Oct 242011

A referral to an authorization is a slippery slope.  First let’s define each term.

Referral is your primary doctor saying you need to see this specialist.  They sometimes give you a piece of paper or they will call the specialist for you.


Authorization is when you or your doctor calls your insurance company and gets permission to perform the requested treatment.


How do you know which one you need?  Read your plan documents and they should tell you; however, this is where that slippery slope comes in.  It’s all down to interpretation.

The silent factor:

Sometimes your benefit will not say either way.  It just gives you your benefit and you are left wondering if you need an authorization.  Tip–call your insurance company and ask.

The two places dilemma:

Most people look for the grid like pages that state what the services is, what their co-pay is and what their insurance will cover.  Often this benefit will not mention prior authorization, but somewhere in the pages before or after that grid will be an explanation of what needs authorization and what doesn’t.  So don’t just rely on the grid.


The specialist loophole:

So you have read your benefits and it just says, same as medical or treat like a physician visit so you figure you are safe and you do not need an authorization or referral.  Wrong.  Depending on your doctor type you will need to see if referrals or authorizations are needed to see a specialist.  Now what you would think of as a specialist compared to what your insurance company thinks is a specialist is probably going to be very different.  So read carefully, and a safe assumption is that if it’s not a general doctor who you would go to for the flu, then call and get an authorization from your insurance company, or at least call and ask.
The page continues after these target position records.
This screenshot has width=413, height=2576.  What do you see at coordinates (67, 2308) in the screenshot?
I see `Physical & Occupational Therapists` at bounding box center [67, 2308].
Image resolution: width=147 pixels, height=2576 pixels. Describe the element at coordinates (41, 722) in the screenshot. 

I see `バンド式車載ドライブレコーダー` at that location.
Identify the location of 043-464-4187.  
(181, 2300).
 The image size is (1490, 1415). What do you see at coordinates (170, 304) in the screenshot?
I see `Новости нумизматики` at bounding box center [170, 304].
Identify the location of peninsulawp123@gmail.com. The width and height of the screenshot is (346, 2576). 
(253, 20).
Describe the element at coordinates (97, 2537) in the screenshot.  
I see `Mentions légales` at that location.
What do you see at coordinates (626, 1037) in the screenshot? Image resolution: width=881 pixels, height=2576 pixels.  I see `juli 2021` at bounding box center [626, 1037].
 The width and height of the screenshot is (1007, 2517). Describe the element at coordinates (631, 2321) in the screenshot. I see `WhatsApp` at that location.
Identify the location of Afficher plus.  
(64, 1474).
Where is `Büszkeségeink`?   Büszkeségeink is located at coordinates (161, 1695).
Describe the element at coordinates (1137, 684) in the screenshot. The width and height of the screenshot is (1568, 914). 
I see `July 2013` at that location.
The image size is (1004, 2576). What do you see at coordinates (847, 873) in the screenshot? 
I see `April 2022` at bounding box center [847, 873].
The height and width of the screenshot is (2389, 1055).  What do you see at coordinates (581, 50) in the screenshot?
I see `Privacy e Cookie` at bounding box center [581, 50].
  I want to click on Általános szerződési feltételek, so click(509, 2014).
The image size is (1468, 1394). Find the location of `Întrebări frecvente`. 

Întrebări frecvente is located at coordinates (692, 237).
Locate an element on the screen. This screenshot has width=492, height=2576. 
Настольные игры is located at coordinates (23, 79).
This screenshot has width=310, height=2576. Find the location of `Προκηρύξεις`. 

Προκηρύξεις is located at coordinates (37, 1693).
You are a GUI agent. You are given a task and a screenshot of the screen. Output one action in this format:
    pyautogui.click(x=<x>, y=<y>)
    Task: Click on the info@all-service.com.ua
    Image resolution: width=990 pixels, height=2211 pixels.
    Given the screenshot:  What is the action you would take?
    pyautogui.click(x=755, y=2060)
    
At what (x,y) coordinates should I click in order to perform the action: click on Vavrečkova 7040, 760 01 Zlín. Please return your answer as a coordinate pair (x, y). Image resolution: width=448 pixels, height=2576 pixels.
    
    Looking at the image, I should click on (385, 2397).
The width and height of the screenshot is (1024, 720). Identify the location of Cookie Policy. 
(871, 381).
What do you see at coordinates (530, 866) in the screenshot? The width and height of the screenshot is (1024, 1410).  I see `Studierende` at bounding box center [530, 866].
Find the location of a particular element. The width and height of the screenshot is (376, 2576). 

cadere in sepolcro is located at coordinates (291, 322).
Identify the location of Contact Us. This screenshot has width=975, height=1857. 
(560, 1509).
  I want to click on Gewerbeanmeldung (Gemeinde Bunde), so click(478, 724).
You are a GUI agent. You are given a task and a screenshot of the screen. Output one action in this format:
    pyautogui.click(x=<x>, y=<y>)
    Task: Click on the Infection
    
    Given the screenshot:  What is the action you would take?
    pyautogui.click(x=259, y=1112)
The It said referral but I was denied for no authorization situation:

Here is the core issue here.  Your insurance claims department does not know what they are doing or your doctor’s biller does not know what they are doing.  What happens is that the claims department will deny because they use referral and authorization interchangeably even though they are two different things.  The other issue is that your specialist will bill and not send a copy of your primary doctor’s referral with his or her bills.  Therefore you insurance company does not know that the referral exists and denies.  The solution is that if your benefit says you need a referral, get one, but then call your insurance company and ask for authorization too.  If they say it’s not needed then you at least tried.


Whenever you talk to your insurance company have a notepad and pen handy.

Record the following for any conversation that you have:

The date and time.

The phone number you called.

The first name, last initial and location of the person you are talking to .  This could be a state in the U.S. or a city in a different country.  Not everyone will want to give you this information.  If they refuse, ask for their manager.